The just-published study looked at 983 films involving 323 French directors over a decade (1988-1997) to examine what happens when directors “straddle” the artistic-commercial line to also serve as producers – in order to measure “the extent of sanctions imposed by the original community (film artistry) relative to the benefits received from the new community (business).” In academia, such straddling is known as “logic combination.”

Looking at how such films fared both commercially (at the box office) and reputationally among the artistic community – based on awards such as the Cesar, France’s top cinema award, the Oscars, and recognition at the Cannes Film Festival – the study found that “for directors, artistic penalties may override commercial benefits.”

It found that a film director’s standing in the artistic community is “impaired” by repeated participation as a producer, and that performance at the box office benefits only if directors “remain close to the boundary” separating directing and producing – in other words, keeping their distance from the business of making money through films and not losing their identity as artists.

“In the context of French cinema, the original artistic community is less inclined to bestow further recognition to directors who repeatedly combine logics (direction and producing),” concludes the study – entitled “Logic combination and performance across occupational communities: The case of French film directors” – which was just published online in the Journal of Business Research, before appearing in print in the journal later this year.

Yet, the findings for French film directors don’t necessarily extend to some other communities, including Hollywood directors, because directors in Hollywood “do not customarily benefit from the same cultural recognition as artists and from the same degree of control” over their films as do their French counterparts.

“There is undoubtedly something unique about the French film ecosystem, but we think these findings are useful in looking at the combination of roles in other creative industries as well,” says the paper’s co-author Allègre Hadida, University Senior Lecturer in Strategy at University of Cambridge Judge Business School. “As multitasking develops across industries and functions, the issue of how so-called ‘straddlers’ are received in both their old and new communities is an important one for strategy studies.” The study’s co-author is Rodolphe Durand of HEC School of Management in Paris.

Noting that other “cultural entrepreneurs” such as well-known restaurant chefs who become TV celebrities or franchise into new geographic areas also “combine logics,” the study says that its findings may prove relevant to understanding “the extent of sanctions imposed by the original community relative to the benefits received from the new community.”
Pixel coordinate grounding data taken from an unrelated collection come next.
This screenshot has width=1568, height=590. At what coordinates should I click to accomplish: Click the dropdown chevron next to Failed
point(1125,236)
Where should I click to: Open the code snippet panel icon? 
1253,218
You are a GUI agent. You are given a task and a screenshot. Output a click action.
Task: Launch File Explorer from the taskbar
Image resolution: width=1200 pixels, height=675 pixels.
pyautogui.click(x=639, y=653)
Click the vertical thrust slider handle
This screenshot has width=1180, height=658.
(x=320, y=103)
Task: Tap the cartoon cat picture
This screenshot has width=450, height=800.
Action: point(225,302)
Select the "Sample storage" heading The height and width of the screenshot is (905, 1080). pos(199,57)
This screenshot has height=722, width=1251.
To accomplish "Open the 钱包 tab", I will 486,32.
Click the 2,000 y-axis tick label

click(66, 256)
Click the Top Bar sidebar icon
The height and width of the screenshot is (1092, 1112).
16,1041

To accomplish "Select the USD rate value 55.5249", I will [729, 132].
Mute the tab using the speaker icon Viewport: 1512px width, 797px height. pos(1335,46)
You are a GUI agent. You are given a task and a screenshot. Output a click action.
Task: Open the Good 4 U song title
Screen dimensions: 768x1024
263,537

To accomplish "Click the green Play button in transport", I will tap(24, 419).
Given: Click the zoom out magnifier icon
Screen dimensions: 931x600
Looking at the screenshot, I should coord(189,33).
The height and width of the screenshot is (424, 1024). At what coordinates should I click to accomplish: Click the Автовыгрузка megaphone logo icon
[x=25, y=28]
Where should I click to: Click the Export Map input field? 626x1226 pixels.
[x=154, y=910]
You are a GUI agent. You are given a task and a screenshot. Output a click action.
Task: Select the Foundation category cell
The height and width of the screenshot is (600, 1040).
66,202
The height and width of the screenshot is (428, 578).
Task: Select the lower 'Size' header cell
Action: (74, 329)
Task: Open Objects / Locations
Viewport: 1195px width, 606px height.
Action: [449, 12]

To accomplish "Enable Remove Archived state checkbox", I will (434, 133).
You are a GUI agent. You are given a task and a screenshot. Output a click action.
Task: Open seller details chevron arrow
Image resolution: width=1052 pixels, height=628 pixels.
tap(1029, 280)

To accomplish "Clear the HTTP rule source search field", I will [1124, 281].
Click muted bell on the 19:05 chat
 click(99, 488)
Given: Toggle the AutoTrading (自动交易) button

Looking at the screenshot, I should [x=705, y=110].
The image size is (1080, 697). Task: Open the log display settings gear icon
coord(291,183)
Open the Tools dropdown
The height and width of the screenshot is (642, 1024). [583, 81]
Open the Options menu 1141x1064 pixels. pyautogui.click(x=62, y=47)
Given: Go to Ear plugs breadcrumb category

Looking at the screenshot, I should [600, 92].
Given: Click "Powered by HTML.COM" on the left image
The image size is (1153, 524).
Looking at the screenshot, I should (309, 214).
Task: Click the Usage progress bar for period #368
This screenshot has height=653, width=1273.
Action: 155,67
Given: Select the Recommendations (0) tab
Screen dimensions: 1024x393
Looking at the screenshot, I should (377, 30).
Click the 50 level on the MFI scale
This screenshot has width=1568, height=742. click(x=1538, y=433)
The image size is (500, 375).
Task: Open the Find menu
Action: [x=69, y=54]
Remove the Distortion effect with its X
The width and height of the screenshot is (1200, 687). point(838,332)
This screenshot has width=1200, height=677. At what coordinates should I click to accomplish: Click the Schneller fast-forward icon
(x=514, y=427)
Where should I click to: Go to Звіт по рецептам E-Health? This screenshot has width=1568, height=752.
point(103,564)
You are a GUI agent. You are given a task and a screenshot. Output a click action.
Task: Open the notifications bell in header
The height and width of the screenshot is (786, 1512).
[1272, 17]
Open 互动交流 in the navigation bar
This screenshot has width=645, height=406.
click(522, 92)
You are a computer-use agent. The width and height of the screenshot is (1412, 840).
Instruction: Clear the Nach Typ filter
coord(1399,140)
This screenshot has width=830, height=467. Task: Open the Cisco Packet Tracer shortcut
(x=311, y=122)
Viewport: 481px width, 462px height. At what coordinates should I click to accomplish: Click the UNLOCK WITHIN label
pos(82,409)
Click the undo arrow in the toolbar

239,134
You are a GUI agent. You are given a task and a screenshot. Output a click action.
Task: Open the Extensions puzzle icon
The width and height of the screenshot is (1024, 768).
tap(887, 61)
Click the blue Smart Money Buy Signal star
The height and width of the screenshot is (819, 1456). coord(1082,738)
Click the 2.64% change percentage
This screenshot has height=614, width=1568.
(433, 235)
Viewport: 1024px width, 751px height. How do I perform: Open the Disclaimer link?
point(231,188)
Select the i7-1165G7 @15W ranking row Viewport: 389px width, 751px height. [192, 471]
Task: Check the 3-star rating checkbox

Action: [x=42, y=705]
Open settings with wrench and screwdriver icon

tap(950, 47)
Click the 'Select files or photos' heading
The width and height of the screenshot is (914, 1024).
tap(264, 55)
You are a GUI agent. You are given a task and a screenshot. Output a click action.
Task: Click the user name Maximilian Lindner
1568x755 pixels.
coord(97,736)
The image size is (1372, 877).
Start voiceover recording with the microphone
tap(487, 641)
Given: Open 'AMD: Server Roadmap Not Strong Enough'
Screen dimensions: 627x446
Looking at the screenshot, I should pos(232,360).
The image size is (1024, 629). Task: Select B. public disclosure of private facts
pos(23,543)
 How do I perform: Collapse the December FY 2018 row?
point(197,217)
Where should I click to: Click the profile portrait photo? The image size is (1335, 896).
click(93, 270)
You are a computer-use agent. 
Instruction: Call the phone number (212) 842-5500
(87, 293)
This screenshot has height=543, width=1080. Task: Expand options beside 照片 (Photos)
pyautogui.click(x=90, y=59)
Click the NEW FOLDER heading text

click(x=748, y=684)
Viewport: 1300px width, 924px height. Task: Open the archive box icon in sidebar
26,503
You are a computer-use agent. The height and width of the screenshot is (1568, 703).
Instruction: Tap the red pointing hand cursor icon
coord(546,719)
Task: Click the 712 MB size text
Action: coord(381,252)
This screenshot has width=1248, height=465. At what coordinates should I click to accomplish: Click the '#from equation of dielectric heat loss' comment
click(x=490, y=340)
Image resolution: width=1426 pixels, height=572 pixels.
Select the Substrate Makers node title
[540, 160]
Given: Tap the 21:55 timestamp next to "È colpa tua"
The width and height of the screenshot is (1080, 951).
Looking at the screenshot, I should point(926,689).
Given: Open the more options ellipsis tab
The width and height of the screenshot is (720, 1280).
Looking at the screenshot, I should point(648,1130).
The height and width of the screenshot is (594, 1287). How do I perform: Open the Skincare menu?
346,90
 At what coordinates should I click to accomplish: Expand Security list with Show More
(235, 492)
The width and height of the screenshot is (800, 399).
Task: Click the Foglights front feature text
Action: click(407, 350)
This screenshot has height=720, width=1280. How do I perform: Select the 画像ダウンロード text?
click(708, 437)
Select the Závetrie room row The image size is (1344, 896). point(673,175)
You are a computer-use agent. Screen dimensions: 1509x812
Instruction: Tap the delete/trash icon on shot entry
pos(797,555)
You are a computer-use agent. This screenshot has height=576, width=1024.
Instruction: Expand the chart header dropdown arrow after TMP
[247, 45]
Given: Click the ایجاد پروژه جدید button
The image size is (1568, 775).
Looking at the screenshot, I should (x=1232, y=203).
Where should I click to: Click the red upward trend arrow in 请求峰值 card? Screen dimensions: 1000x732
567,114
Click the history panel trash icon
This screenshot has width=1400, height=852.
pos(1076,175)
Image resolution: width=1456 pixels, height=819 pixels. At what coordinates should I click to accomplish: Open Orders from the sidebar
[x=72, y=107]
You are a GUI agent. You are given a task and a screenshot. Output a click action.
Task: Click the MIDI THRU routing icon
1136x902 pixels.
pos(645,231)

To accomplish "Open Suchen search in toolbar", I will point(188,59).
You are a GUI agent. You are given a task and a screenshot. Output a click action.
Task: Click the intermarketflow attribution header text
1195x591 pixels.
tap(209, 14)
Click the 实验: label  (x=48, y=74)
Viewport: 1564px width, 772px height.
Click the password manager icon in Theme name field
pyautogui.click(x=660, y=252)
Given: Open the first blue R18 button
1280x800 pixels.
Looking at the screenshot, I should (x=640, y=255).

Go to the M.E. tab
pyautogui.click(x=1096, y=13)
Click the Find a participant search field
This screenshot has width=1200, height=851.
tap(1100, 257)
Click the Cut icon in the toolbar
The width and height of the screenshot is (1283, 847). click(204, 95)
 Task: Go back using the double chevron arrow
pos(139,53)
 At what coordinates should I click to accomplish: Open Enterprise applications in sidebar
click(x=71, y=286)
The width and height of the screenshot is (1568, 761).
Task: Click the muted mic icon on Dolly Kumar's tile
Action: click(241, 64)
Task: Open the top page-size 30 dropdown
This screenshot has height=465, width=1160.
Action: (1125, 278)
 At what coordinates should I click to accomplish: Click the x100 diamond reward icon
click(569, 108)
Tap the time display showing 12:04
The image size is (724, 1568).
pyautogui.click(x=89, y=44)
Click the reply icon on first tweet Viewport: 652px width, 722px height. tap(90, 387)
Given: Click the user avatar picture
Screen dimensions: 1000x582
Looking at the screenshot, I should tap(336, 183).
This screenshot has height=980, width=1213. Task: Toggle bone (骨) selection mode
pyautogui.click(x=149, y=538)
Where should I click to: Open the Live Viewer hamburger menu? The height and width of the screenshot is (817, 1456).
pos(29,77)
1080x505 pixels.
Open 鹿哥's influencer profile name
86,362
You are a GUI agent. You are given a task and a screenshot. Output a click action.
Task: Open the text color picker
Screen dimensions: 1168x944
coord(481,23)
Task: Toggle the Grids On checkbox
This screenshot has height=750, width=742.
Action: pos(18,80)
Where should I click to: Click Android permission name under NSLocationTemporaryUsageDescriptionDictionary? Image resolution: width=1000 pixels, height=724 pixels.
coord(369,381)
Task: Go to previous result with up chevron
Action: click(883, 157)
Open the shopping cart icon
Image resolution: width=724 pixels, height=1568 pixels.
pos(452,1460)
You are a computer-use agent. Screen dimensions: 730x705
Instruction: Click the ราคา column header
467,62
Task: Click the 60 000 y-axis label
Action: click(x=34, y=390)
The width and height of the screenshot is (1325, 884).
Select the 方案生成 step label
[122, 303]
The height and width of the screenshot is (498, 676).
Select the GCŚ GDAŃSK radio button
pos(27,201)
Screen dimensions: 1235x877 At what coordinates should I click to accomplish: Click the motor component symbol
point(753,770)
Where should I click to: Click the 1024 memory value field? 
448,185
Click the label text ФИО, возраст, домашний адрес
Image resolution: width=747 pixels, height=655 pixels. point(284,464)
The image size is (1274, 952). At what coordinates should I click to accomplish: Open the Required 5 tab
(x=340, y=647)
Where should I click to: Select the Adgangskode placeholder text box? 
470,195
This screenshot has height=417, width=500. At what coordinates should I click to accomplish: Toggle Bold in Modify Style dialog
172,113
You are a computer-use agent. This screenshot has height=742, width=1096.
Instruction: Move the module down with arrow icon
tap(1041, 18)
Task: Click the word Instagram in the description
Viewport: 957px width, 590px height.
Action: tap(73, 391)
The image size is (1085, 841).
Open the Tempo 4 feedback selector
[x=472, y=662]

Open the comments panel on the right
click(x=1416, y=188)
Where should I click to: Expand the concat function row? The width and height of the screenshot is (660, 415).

The decade 1988-1997 was chosen by the authors because it was a very stable period for French filmmaking, owing to French tax benefits for cinema established in 1985 and steady investment in cinema production by company Canal Plus, and because the decade chosen predates many changes brought about by digital technology since the arrival of DVD players in France in 1998.

For followers of French film, that decade included such well-known movies as Conte d’hiver by Eric Rohmer, Les Visiteurs by Jean-Marie Poiré and Les Amants du Pont-Neuf by Leos Carax. The 323 directors studied made at least two films released in France during the decade covered by the research.